/---

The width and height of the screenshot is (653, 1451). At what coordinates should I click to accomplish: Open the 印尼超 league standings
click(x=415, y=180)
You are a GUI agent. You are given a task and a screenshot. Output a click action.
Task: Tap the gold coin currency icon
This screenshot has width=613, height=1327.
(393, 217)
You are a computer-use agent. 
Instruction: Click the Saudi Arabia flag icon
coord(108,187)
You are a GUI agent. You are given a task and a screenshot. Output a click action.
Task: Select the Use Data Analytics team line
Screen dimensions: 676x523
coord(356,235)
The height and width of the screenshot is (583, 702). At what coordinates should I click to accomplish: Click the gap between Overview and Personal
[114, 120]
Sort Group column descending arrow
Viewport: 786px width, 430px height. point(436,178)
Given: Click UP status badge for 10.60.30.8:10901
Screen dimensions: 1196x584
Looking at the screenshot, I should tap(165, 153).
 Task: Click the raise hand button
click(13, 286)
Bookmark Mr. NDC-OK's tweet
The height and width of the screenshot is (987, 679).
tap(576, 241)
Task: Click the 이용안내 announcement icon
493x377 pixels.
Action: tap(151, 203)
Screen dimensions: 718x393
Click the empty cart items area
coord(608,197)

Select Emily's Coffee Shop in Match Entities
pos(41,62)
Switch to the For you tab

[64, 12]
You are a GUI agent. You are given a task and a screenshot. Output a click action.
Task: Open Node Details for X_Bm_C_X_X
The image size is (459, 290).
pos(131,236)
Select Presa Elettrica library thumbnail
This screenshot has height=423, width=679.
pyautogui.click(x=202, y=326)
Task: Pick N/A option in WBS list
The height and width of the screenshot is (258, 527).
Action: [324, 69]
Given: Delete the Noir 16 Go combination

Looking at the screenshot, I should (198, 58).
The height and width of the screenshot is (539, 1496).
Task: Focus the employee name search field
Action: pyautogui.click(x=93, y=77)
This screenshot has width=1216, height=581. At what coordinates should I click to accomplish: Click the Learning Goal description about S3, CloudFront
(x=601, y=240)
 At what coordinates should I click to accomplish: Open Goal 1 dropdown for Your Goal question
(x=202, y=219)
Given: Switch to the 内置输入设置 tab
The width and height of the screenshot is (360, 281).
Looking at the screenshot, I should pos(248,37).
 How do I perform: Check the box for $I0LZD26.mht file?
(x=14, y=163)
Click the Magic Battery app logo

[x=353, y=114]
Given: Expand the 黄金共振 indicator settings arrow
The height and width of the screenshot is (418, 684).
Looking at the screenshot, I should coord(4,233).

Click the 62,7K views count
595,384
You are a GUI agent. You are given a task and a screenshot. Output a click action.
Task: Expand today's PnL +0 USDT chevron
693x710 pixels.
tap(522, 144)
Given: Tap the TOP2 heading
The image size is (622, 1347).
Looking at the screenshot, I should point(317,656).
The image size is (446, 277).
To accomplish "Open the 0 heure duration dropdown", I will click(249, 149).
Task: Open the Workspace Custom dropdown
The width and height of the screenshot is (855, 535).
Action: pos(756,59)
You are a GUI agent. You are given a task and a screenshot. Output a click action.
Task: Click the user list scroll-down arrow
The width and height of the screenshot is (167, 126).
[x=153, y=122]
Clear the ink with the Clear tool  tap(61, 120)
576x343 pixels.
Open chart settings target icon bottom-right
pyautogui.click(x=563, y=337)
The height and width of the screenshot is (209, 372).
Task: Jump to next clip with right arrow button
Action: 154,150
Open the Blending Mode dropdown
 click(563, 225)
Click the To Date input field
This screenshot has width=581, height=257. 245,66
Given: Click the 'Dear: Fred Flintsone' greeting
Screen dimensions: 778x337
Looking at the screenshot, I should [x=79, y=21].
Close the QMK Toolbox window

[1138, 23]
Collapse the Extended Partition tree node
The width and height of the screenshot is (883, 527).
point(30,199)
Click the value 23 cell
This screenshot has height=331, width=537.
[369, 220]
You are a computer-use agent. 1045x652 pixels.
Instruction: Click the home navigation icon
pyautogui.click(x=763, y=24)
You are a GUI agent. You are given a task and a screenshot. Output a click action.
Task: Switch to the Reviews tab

\---

:: What is expected ::
Could you report all lines of the listing that hold "computer"?

:: Task response ::
You are a computer-use agent. 
You are a computer-use agent. 1045x652 pixels.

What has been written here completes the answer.